■ Task directions
Look through the records below and state how many lines carry the string "Fida", adding nothing.

┄┄┄┄┄┄

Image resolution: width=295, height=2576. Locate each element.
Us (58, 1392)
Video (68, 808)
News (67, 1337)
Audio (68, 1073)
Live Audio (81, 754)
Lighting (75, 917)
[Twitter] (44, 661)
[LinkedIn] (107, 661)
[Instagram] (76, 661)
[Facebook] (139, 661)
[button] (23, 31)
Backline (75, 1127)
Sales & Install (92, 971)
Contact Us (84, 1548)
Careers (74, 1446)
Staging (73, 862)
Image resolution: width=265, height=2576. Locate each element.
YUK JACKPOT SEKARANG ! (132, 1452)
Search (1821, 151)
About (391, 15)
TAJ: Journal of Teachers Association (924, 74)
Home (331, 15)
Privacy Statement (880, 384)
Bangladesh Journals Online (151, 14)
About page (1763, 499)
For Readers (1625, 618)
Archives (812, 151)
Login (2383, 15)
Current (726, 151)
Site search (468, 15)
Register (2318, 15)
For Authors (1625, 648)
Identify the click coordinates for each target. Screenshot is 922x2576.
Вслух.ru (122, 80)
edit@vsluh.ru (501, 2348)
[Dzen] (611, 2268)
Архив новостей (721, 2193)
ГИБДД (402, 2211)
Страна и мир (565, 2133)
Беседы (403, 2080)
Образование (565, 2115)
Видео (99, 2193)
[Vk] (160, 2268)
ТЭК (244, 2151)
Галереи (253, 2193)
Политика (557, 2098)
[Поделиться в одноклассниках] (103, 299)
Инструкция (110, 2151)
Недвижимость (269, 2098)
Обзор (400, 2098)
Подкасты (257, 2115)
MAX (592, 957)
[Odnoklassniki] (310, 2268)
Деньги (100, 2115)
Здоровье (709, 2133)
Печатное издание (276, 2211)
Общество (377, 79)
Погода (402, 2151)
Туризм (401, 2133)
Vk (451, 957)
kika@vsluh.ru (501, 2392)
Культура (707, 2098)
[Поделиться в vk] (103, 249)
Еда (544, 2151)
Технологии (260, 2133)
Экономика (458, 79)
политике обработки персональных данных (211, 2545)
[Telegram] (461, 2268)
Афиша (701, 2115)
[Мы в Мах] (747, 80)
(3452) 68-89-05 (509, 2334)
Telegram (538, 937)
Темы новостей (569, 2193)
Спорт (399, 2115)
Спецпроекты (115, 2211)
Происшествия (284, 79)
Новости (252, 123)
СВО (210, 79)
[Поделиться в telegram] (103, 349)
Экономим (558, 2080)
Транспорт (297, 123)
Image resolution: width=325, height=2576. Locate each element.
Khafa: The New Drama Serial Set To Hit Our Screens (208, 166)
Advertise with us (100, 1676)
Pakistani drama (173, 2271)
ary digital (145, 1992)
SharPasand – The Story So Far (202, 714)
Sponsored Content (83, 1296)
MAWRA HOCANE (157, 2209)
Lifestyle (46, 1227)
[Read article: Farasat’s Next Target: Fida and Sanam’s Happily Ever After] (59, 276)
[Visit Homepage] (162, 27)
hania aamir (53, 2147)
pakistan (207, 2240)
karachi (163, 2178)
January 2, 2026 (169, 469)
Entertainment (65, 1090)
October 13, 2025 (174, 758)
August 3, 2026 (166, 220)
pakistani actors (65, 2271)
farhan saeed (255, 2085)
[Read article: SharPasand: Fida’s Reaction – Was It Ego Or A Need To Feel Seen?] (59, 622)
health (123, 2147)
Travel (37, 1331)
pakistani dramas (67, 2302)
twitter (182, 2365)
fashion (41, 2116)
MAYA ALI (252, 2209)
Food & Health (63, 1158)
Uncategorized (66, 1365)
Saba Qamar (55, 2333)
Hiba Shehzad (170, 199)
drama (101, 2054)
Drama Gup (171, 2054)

┄┄┄┄┄┄

■ Result
2